Deep Combiner for Independent and Correlated Pixel Estimates

Jonghee Back 1 , Binh-Son Hua 2, 3 , Toshiya Hachisuka 4 , Bochang Moon 1

GIST 1 , VinAI Research 2 , VinUniversity 3 , The University of Tokyo 4

ACM Transactions on Graphics (Proceedings of SIGGRAPH Asia 2020)

Deep Combiner for Independent and Correlated Pixel Estimates
Our framework allows us to combine two different types of images, independent pixel estimates (e.g., path traced images) and correlated pixel estimates (e.g., denoised images), and reduces remaining errors (residual noise or systematic errors) of the existing methods such as Nonlinearly weighted First-Order Regression (NFOR) [Bitterli et al. 2016], Kernel-Predicting Convolutional Networks (KPCN) [Bako et al. 2017], and Gradient-domain Path Tracing with L1 and L2 reconstruction (GPT-L1 and GPT-L2) [Kettunen et al. 2015]. The numbers are the relative mean squared error (relMSE) [Rousselle et al. 2011].

Abstract

Monte Carlo integration is an efficient method to solve a high-dimensional integral in light transport simulation, but it typically produces noisy images due to its stochastic nature.
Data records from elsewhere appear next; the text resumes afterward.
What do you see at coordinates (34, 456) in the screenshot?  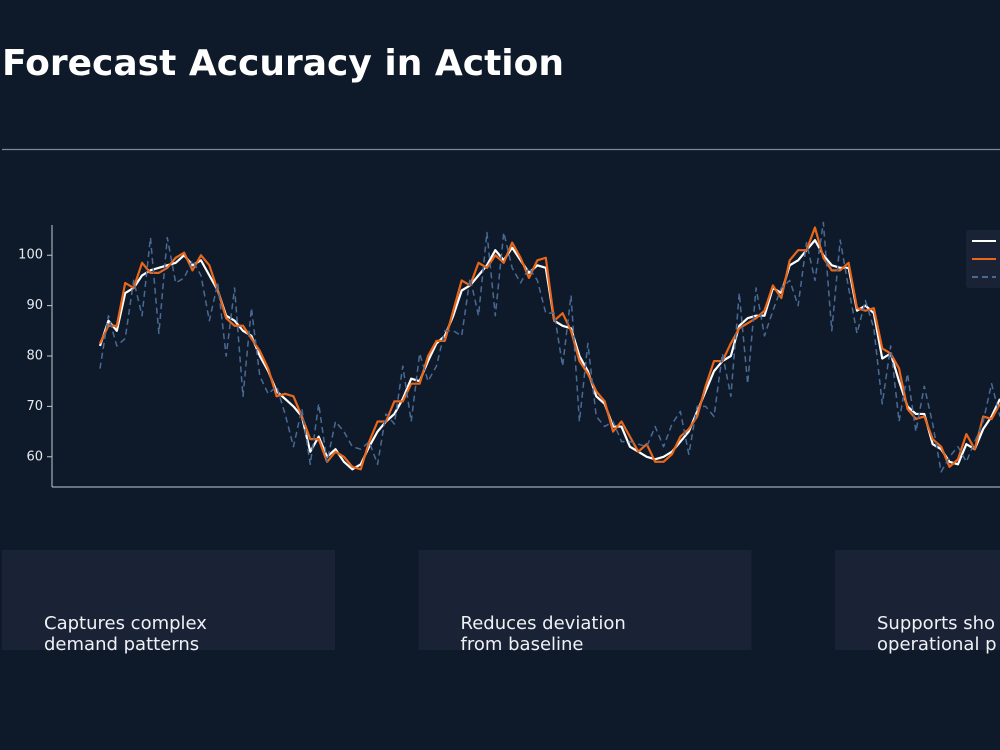 I see `y-tick-label: 60` at bounding box center [34, 456].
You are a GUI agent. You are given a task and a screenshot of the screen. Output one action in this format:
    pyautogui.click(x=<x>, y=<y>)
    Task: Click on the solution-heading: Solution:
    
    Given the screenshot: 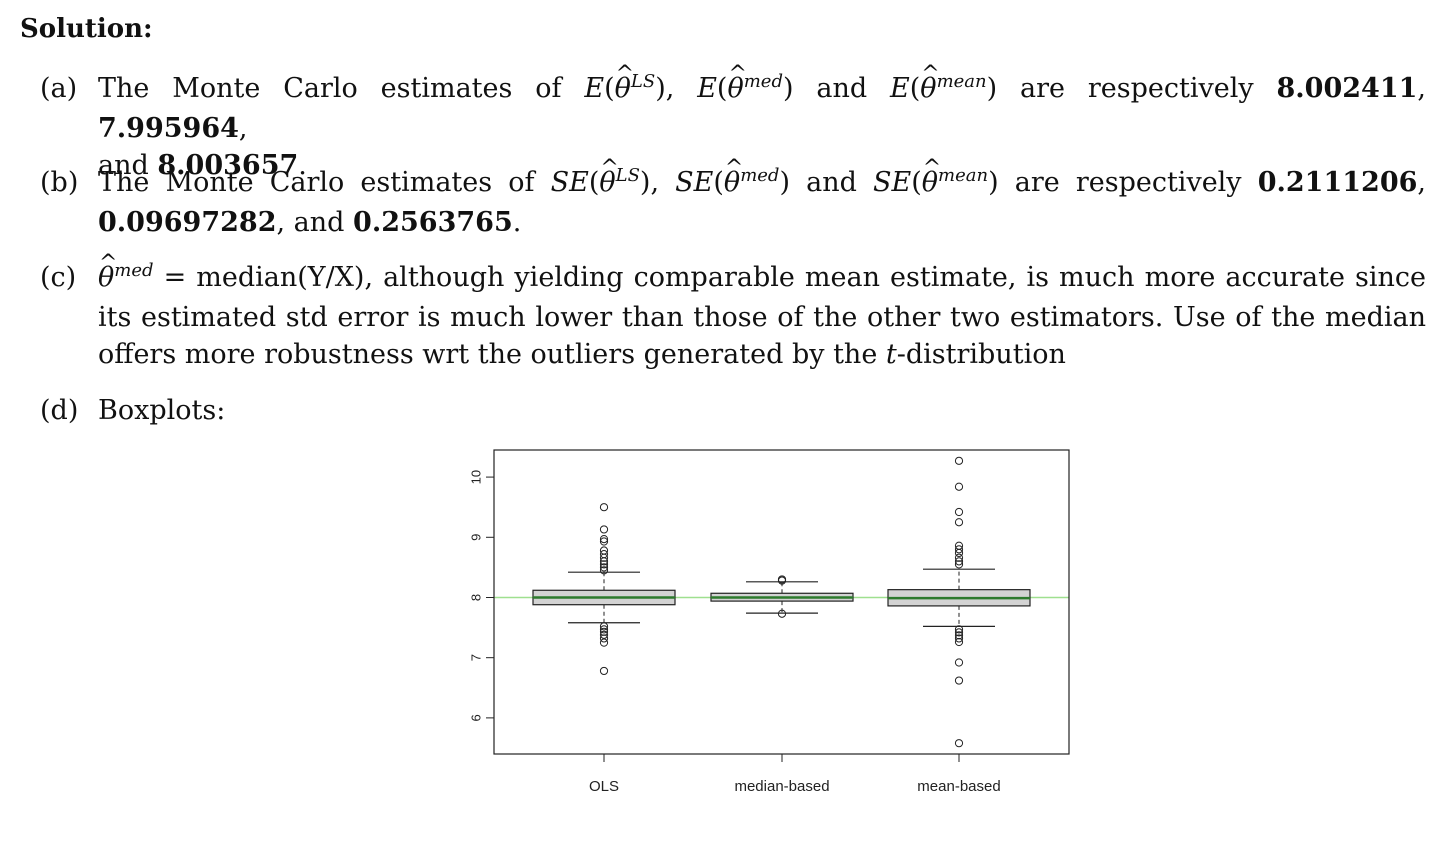 What is the action you would take?
    pyautogui.click(x=86, y=29)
Many existing methods, such as image denoising and gradient-domain reconstruction, aim to mitigate this noise by introducing some form of correlation among pixels. While those existing methods reduce noise, they are known to still suffer from method-specific residual noise or systematic errors. We propose a unified framework that reduces such remaining errors. Our framework takes a pair of images, one with independent estimates, and the other with the corresponding correlated estimates. Correlated pixel estimates are generated by various existing methods such as denoising and gradient-domain rendering. Our framework then combines the two images via a novel combination kernel.We model our combination kernel as a weighting function with a deep neural network that exploits the correlation among pixel estimates. To improve the robustness of our framework for outliers, we additionally propose an extension to handle multiple image buffers. The results demonstrate that our unified framework can successfully reduce the error of existing methods while treating them as black-boxes.